A knock came at night in a single rap. Ida, age eighty-nine, who had sensed her husband’s death before the hospital called, now felt a premonition prick the soles of her feet to run or to hide. She did not answer the door.
The next night, the knock rattled her front door’s worn metal hinges. Ida clutched her bedsheet as her ears strained to hear more, but her rapid breath, in and out, was all she could ascertain.
Her fear of Death lessened when the knock did not return the following night. Maybe he’d visited her by mistake, gone somewhere else, or forgotten her name.
Soon after, sitting on her porch watching July’s fiery sun make its nightly deposit, she noticed the Virginia Creeper vine covered her address. Hence, only the number 70, instead of 709, was visible. Ida never liked the vine. Its tentacle markings stuck to her clapboard house every time she removed the overgrowth. But her green-thumbed husband, Alpert, had planted the climbing ivy beside their leaky outdoor faucet, and the plant flourished, making her man proud. He’d said clinging greenery was nature’s embrace. She found it was a clinging nuisance but picked only the leaves necessary for mail delivery.
That same night, when Ida inched over to Alpert’s side of the bed, recalling the warmth of his body, the wind screeched like a male bird protecting its nest. Then the air howled, thrashing branches against windows as if on a mission.

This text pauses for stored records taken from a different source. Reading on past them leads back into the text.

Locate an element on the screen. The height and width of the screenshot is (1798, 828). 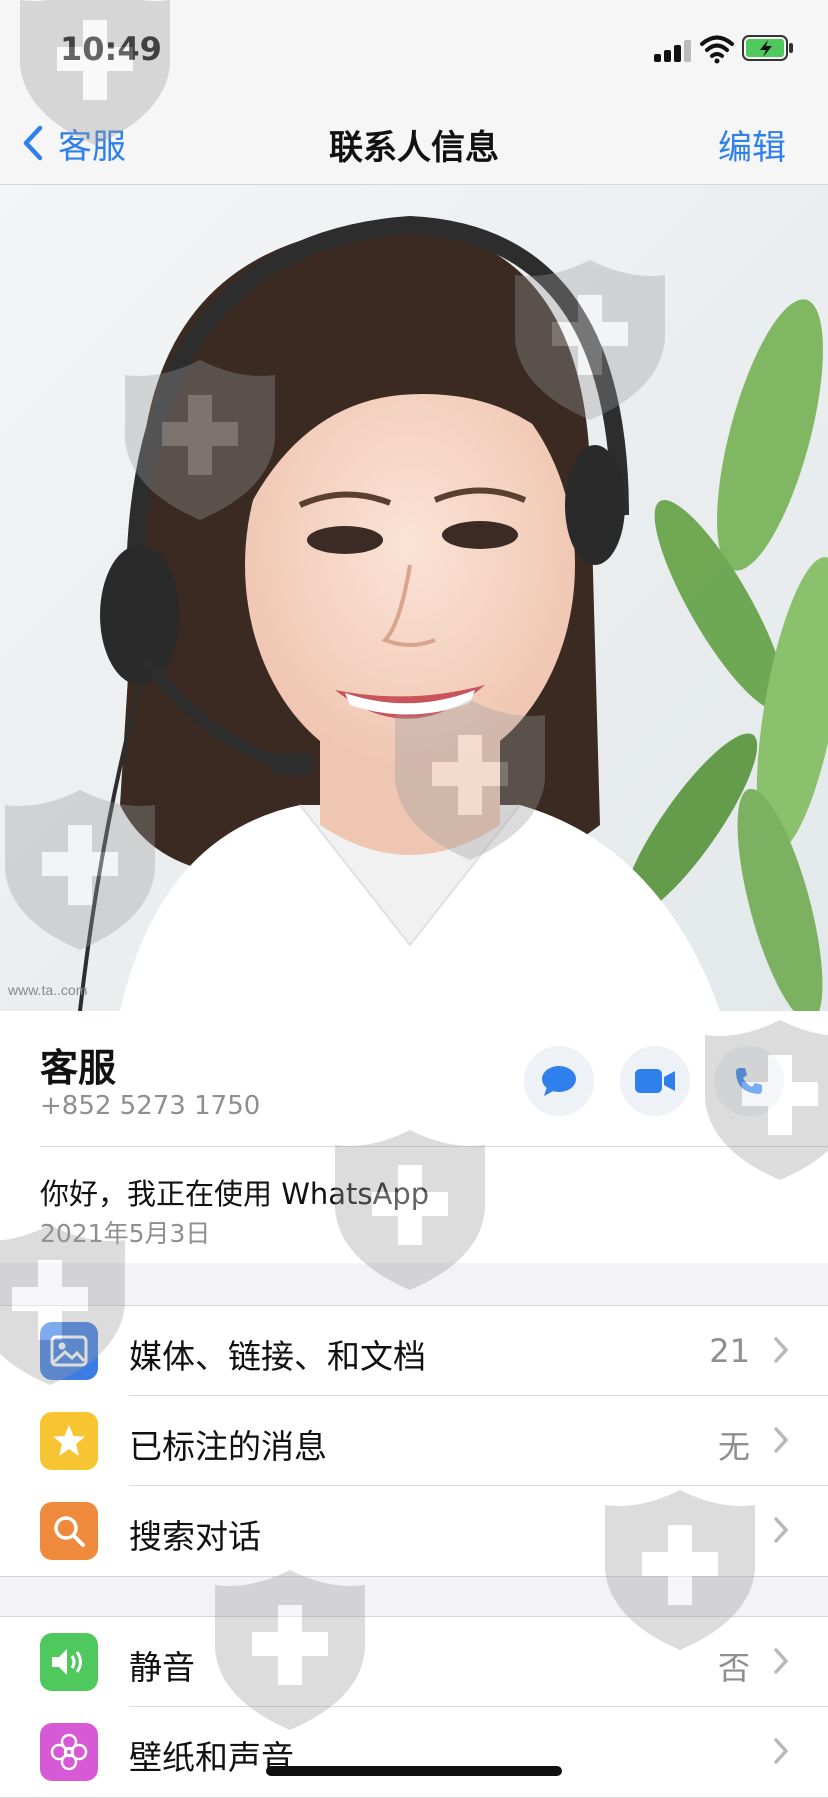
battery-charging-icon is located at coordinates (768, 48).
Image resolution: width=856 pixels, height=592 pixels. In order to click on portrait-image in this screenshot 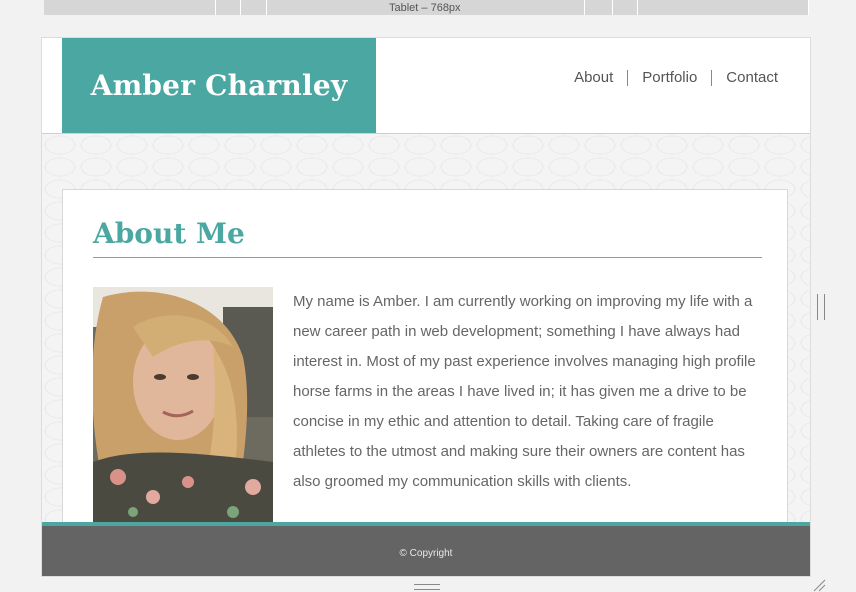, I will do `click(183, 407)`.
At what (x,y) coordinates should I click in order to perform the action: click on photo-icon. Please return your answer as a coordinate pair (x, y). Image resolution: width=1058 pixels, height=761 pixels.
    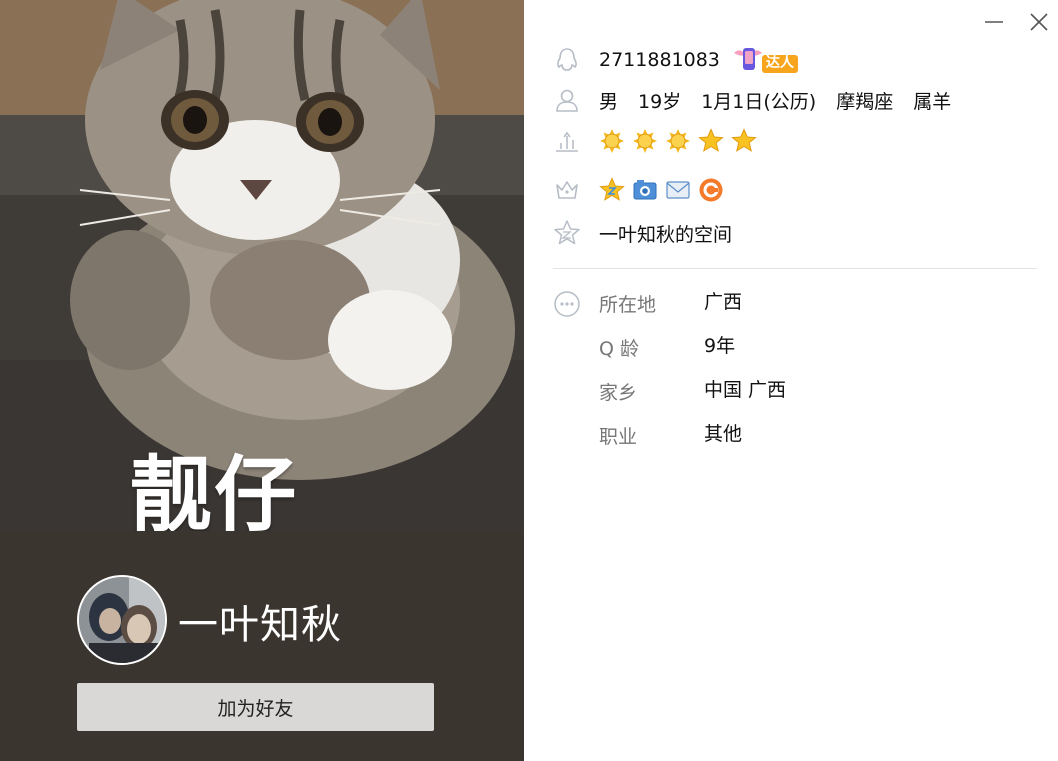
    Looking at the image, I should click on (645, 190).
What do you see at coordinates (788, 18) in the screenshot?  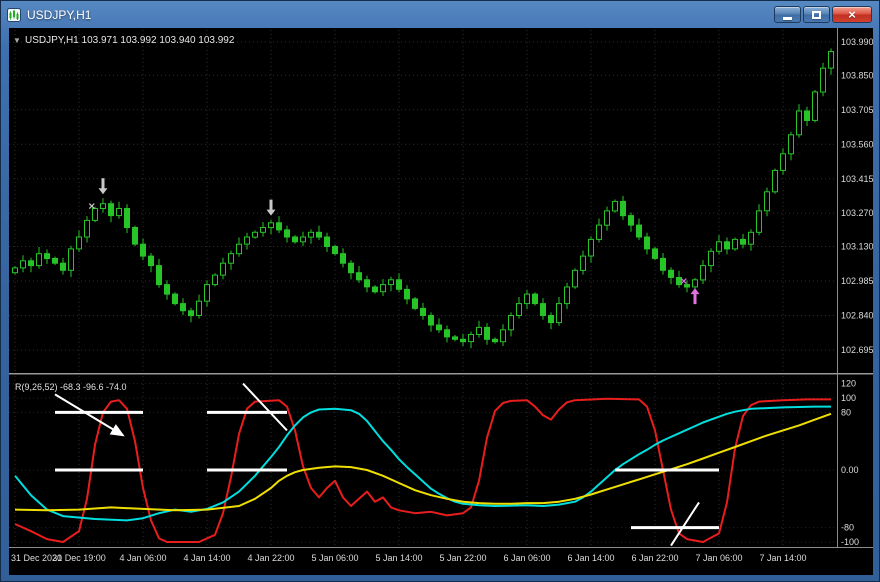 I see `minimize-icon` at bounding box center [788, 18].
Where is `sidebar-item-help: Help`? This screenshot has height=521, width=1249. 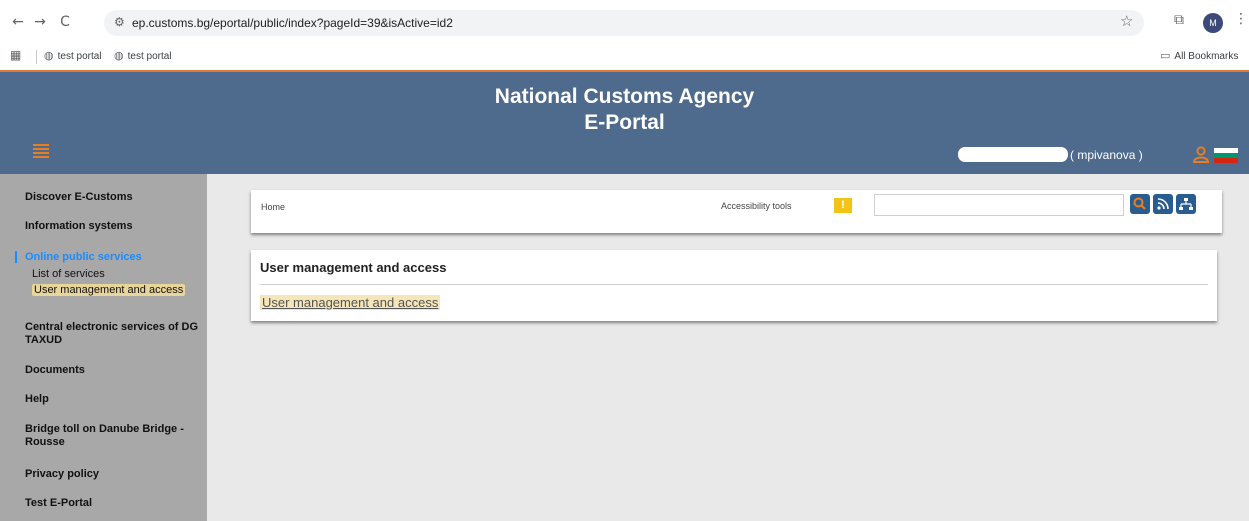 sidebar-item-help: Help is located at coordinates (37, 400).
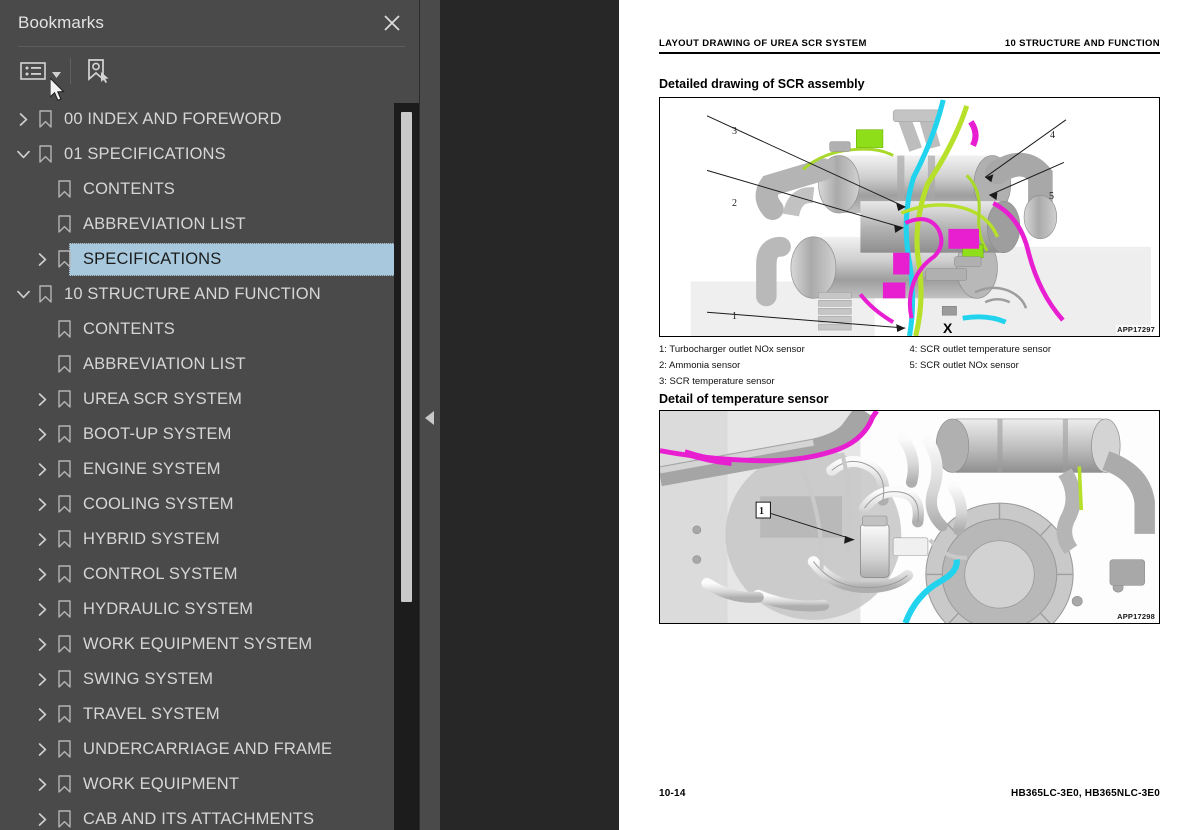 The height and width of the screenshot is (830, 1200). Describe the element at coordinates (210, 23) in the screenshot. I see `bookmarks-panel-header: Bookmarks` at that location.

By morning, the neighborhood was littered with wet fallen leaves and twigs. As Ida swept the storm’s debris away from her paint-peeling porch and off the cement pavers that led to the street, she spied Ellen, eighty-two, across the road sweeping.
“Quite a storm,” Ida called out.
“At least that spirited rain cooled the air,” Ellen replied.
Ida noticed Ellen’s address number 9 dangled to look like a 6.
“Ellen, you need to—”
But before Ida could finish, Ellen’s cough became hacking, and her screen door slapped close as she went inside. Ida trudged to her steps and discovered that intrusive vine sagging over her address. She was determined to whack it back. But that would have to wait until the next day as she was exhausted from sweeping.
That night, she woke to ambulance sirens and flashing red lights. She quickly grabbed her cotton robe, flung open the front door, and stood in bare feet gawking at Ellen’s open door, lit by her porch light. Despite the humid air, Ida shivered. Ellen’s vertical address, 706, clearly read 70 9, which was Ida’s address, still hidden by her drooping vine. The next day, she learned Ellen had died.
While Ida knew there wasn’t much she could do when her time came, she remembered Alpert saying even the devil himself couldn’t find you in a storm. Alpert’s beloved vine now felt like his everlasting embrace.